Als Biosimilars oder Follow-on-Biologicals werden biotechnologisch erzeugte Nachahmer-Wirkstoffe bezeichnet, die nach Ablauf der Patentzeit für die Original-Biopharmazeutika (Biologicals) zugelassen werden. Biopharmazeutika werden seit gut 20 Jahren mit Mitteln der Biotechnologie in gentechnisch veränderten Organismen hergestellt. Sie gehören zu den wichtigsten Wachstumsmotoren der Pharma- und Biotechnologieindustrie. Anders als bei klassischen Generika sind die Wirkstoffe der Biosimilars dem Originalwirkstoff zwar ähnlich, aber nicht völlig mit ihm identisch. Daher sind das EU-Zulassungsverfahren durch die Europäische Arzneimittelagentur (EMA) und die Arzneimittelüberwachung aufwendiger. In der EU zugelassene Biosimilars sind den Originalpräparaten gleichwertig und bieten eine kostengünstige Alternative zu den sehr teuren Biologicals. 

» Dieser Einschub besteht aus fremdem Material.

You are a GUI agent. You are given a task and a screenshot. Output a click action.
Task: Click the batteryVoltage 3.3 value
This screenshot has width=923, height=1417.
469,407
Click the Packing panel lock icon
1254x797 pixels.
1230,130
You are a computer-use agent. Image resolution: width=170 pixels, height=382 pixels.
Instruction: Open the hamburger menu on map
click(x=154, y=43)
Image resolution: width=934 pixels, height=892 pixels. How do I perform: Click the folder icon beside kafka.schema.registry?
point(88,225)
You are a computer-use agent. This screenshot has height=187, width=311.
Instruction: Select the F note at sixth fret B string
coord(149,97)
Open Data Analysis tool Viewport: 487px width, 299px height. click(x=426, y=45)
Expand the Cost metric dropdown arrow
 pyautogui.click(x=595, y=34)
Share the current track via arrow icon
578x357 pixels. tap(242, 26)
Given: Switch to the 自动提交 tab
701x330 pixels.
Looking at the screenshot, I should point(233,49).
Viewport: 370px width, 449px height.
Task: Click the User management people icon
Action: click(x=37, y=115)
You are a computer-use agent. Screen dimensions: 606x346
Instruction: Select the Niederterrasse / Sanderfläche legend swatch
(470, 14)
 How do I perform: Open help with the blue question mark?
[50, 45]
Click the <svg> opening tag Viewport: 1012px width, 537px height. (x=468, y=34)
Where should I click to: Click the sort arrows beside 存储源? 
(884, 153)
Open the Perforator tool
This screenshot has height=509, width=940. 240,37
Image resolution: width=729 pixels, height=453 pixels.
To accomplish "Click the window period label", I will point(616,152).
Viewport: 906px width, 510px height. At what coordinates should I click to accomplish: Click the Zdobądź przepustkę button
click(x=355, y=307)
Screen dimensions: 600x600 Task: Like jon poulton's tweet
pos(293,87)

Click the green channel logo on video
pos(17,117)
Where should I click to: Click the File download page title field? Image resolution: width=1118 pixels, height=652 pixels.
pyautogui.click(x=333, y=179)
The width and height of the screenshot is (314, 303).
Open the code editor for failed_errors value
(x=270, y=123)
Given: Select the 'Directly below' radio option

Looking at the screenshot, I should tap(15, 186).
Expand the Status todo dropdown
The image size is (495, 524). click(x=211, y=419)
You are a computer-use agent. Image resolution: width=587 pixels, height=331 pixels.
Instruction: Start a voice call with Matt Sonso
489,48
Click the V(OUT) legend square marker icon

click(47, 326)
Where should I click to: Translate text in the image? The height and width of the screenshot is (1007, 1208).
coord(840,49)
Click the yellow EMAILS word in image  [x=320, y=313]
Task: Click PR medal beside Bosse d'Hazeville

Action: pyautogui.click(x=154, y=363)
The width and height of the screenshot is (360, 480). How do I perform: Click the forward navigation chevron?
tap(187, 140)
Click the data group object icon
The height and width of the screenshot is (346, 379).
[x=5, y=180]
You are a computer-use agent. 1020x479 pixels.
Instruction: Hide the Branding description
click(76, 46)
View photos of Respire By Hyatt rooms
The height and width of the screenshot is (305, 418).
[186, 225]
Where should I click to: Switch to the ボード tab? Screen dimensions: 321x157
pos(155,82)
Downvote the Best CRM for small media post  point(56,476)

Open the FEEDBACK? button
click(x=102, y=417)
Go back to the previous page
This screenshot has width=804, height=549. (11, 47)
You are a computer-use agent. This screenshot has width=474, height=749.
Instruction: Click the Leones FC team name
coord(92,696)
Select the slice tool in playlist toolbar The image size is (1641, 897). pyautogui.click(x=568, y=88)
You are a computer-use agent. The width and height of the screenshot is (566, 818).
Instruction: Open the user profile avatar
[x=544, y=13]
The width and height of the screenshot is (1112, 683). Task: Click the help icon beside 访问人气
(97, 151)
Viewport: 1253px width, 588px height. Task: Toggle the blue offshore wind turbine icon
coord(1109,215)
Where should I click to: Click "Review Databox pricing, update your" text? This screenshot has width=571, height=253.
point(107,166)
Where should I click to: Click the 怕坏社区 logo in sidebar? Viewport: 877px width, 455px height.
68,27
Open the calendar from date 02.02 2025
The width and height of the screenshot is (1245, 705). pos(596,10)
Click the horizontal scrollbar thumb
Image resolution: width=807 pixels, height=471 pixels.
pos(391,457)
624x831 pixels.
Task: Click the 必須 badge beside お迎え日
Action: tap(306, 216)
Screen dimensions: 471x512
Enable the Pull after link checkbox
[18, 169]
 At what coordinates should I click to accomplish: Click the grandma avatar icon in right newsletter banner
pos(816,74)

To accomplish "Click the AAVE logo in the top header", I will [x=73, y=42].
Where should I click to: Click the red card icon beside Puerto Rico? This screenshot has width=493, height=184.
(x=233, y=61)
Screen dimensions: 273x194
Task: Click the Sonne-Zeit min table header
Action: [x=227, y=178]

Mit dem Gesetz für mehr Sicherheit in der Arzneimittelversorgung (GSAV) beauftragte der Gesetzgeber 2019 den Gemeinsamen Bundesausschuss (GBA) festzulegen, welche Biosimilars für einen automatischen Austausch in der Apotheke geeignet sind. Das Gesetz sieht vor, dass ab dem 16. August 2022 Apothekerinnen und Apotheker automatisch ­– auf Basis der vom GBA erstellten Liste – biologische Originalpräparate gegen das entsprechende Biosimilar austauschen. Wie bei den Generika kann die verordnende Ärztin oder der der verordnende Arzt dies durch ein Kreuz im Aut-idem-Kästchen des Rezeptvordrucks ausschließen. Mithilfe des Gesetzes soll der Verordnungsanteil von Biosimilars weiter erhöht werden, um die hohen Erstattungskosten der Gesetzlichen Krankenversicherung für biotechnologisch erzeugte Pharmazeutika zu senken. Mit dem GKV-Finanzstabilisierungsgesetz hat das Bundesgesundheitsministerium im Juli 2022 allerdings die Frist zur Umsetzung dieser automatischen Substitution bis zum 16. August 2023 verlängert.